- **EXTRAIT**
Même à l’échelle locale, la Roya citoyenne se sent délaissée et regrette de ne pas pouvoir se reposer davantage sur les élus. À Tende ou à La Brigue, où affluent de nombreux migrants, "les maires ne lèveraient pas le petit doigt pour les aider", lâche Nathalie, intermittente du spectacle et membre de l’association. À Breil-sur-Roya, l'édile André Ipert, ancien membre du Parti communiste, est lui aussi accusé de passivité. Juste avant Noël, il s’était pourtant montré favorable à l’ouverture d’une structure d’accueil pour les migrants. Avant de rétropédaler. "Que pouvais-je faire ? La préfecture m’a envoyé un courrier et m’a menacé d’aller devant le juge administratif si la ville votait la création d’un centre de soins !", s’est-il défendu. "J’ai respecté sa décision. Je suis un maire, pas un militant". Et André Ipert de prévenir : "Je souhaite qu’il y ait des conditions d’accueil plus dignes pour les migrants dans la vallée, mais je ne ferai pas n’importe quoi." Ipert ne veut pas que des campements voient le jour dans sa commune, il ne veut pas que sa ville "devienne une annexe de Vintimille".



Nerfs solides et tête froide
  Photo © Mehdi Chebil

Sylvain, professeur de mathématiques à la retraite, n’est pas vraiment surpris par l’inertie des élus. Ce n’est pas la première fois que sa vallée est abandonnée par les pouvoirs publics, estime cet adhérent de la Roya citoyenne. Avec de nombreux habitants des montagnes, il a longtemps milité contre le percement d’un double-tunnel au nord de Tende, censé optimiser l’axe routier transalpin entre le Piémont et la Côte d’Azur. Son ami Pak, barbe longue et look de soixante-huitard, a fait le deuil de cette "cause perdue". "Aujourd’hui, nous sommes face à une autre aventure", ajoute-t-il, comme si une lutte devait en chasser une autre. "Une aventure plus grande, plus symbolique". Et surtout menée tambour battant par une armée de cheveux blancs.

Si je me fais arrêter ? Mais c’est déjà fait ! Je ne fais pas un pas sans être contrôlée à Sospel

En regardant les visages ridés qui l'entourent lors d’une énième soirée de maraude, Pak sourit et admet que "lutter, c’est une activité de vieux !" Dans la vallée, la Roya citoyenne est avant tout une affaire de retraités. Il y a les plus jeunes, bien sûr, les "Cédric Herrou", mais la vie active leur laisse moins de temps libre. Ce sont les aînés qui se voient confier les postes clés de la structure. Pak a été nommé responsable des maraudes, Sylvain, responsable des "relations presse". Catherine, ancienne militante du Planning familial, a été désignée pour s’occuper de la trésorerie. Tous passent un temps considérable au téléphone pour organiser les descentes sur Vintimille, répartir les migrants chez les uns et les autres, aller chercher les "gamins" qui marchent le long des voies ferrées, donner l'alerte en cas de contrôles de police... "Ce n'est pas un combat comme les autres", reconnaît Pak, en chargeant sa vieille Fiat de sacs de nourriture. "On se met en danger. On ne se bat pas pour améliorer notre mode de vie, on se bat pour améliorer celui des autres, au risque de finir devant un tribunal".

- **ENTRÉES AFFICHÉES**
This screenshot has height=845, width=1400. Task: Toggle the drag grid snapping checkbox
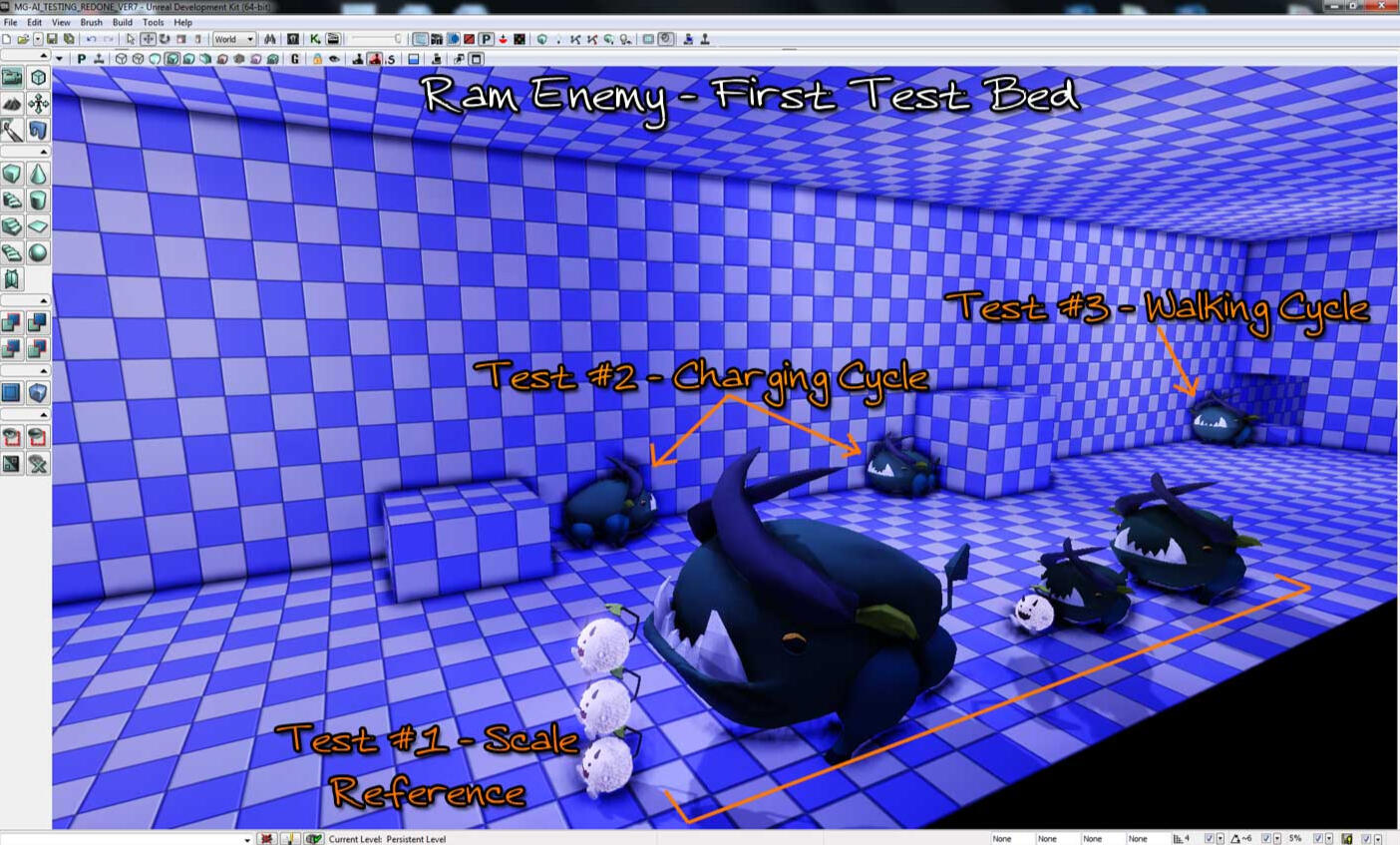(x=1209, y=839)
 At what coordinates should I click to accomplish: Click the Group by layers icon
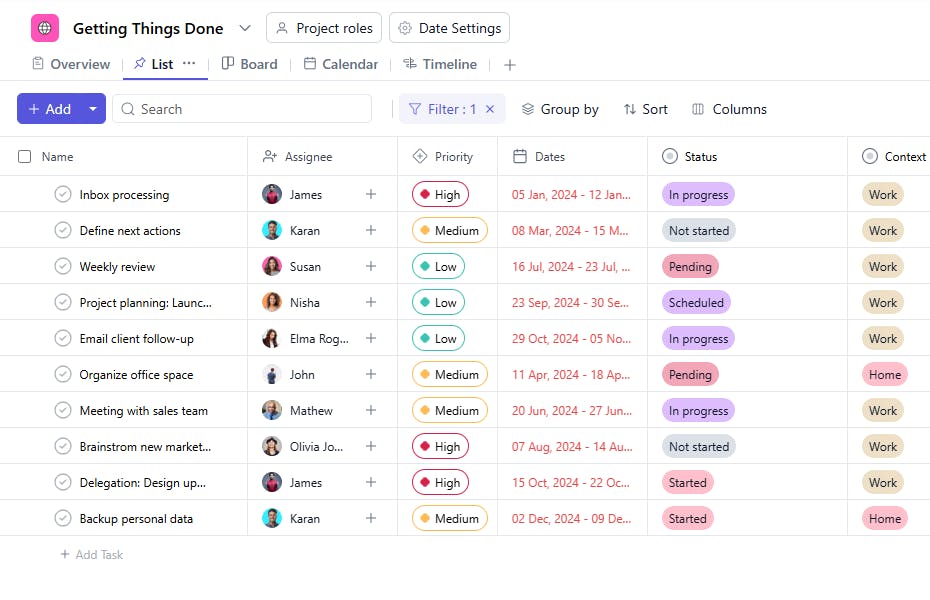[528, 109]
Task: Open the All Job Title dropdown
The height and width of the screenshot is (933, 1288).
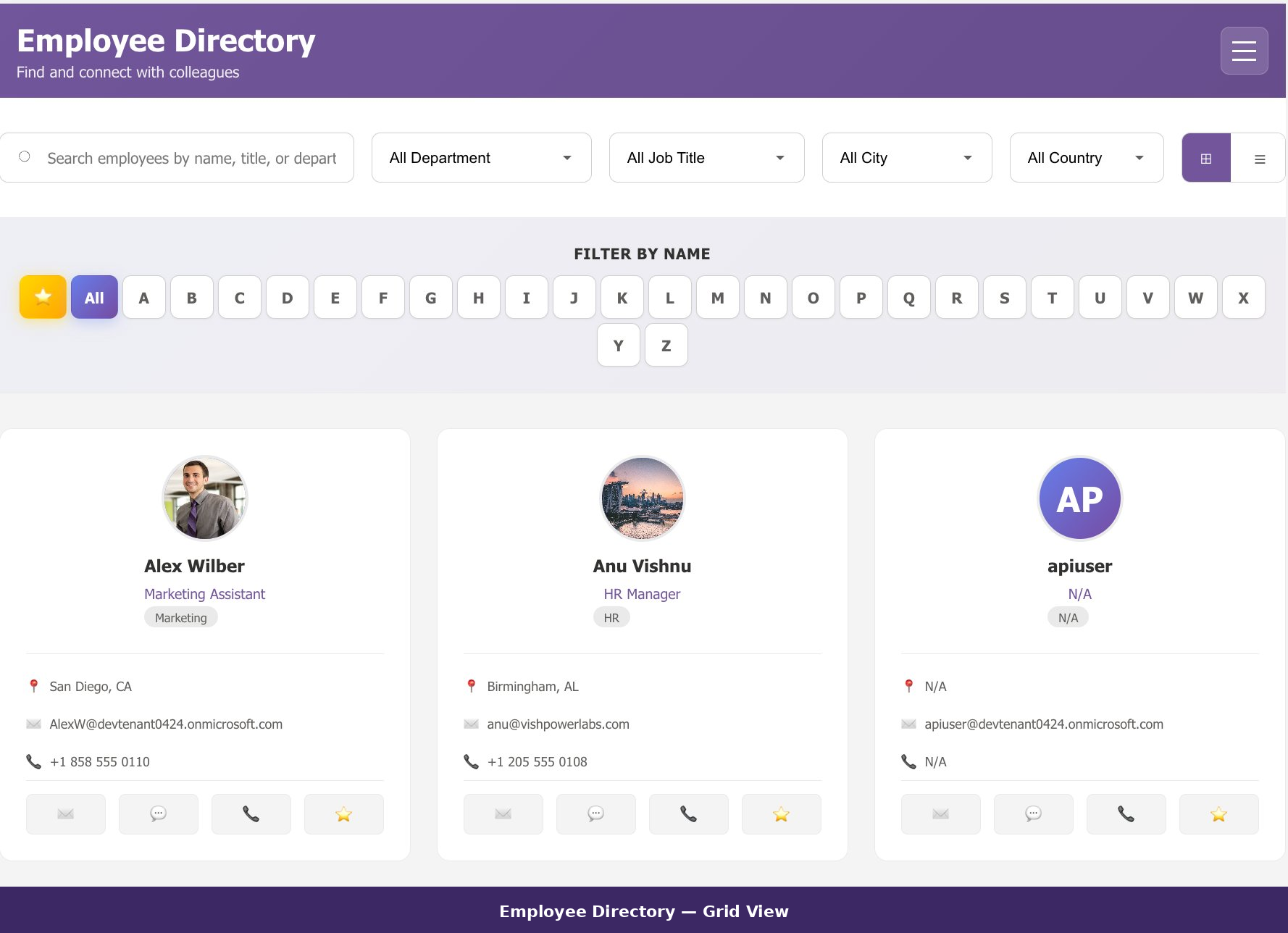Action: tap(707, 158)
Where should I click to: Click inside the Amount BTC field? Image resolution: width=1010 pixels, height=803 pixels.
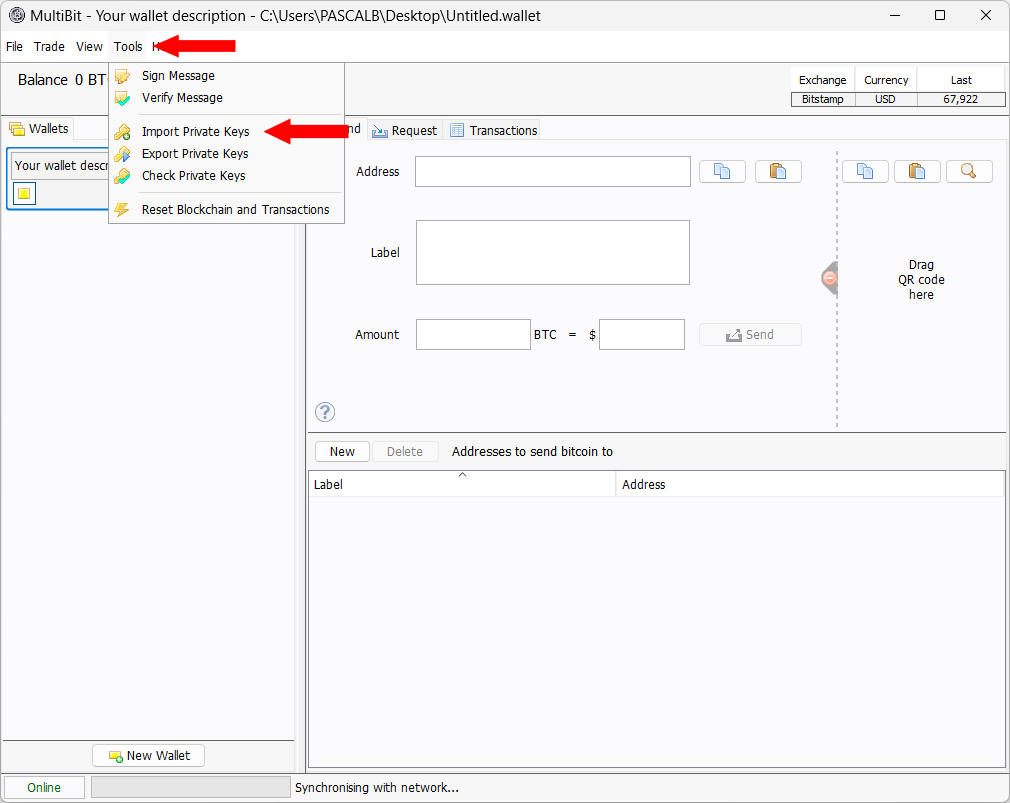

- **COURT EXERCICE 1**
D'après l'extrait sur la Roya citoyenne, de quelle tâche Catherine a-t-elle été chargée ?
- **COURT EXERCICE 2**
Poursuivez l'extrait sur la Roya citoyenne après sa dernière phrase.
Les entrées n'ont aucun rôle à jouer ici.

- **RÉSULTAT DE L'EXERCICE 1**
De la trésorerie.

- **RÉSULTAT DE L'EXERCICE 2**
Faire partie de la Roya citoyenne n’est pas une sinécure, plutôt un sacerdoce. Il faut avoir les nerfs solides et la tête froide… ou alors brûlée, comme Pierrette. La retraitée de Sospel vient de rejoindre toute la bande à Vintimille, ce soir de février. Les bras chargés de baguettes, elle raconte son engagement avec un brin d’insolence. "Si je me fais arrêter ?, répète-t-elle, en riant. "Mais c’est déjà fait ! Je ne fais pas un pas sans être contrôlée 50 000 fois dans Sospel. Les flics m’appellent ‘l’amie des migrants’ !" Même désinvolture à l’évocation de la garde à vue : "Je connais aussi… J’ai été arrêtée avec Cédric Herrou, tiens, il y a pas si longtemps. On a été à la caserne d’Auvare, à Nice ! Qu’est-ce qu’on a ri ! On leur a fait un café-théâtre aux flics… Ils n’en pouvaient plus !" Derrière ses airs de gai luron, Pierrette se dit "accablée" par "cette Europe de merde", mais refuse de se laisser aller à toute forme de découragement. "Mon père faisait entrer dans la Roya les Espagnols qui fuyaient Franco dans les années 50. Je suis fière du militantisme de ma vallée". Et surtout, fière de ce troisième âge entré en résistance. "Quand je suis allée au procès de Cédric, début janvier, j’ai eu du mal à réaliser ce que je voyais", conclut Pierrette. "J'avais sous mes yeux un horizon de cheveux blancs. Des têtes grisonnantes, à perte de vue. Et vous savez quoi ? J’ai trouvé ça merveilleux".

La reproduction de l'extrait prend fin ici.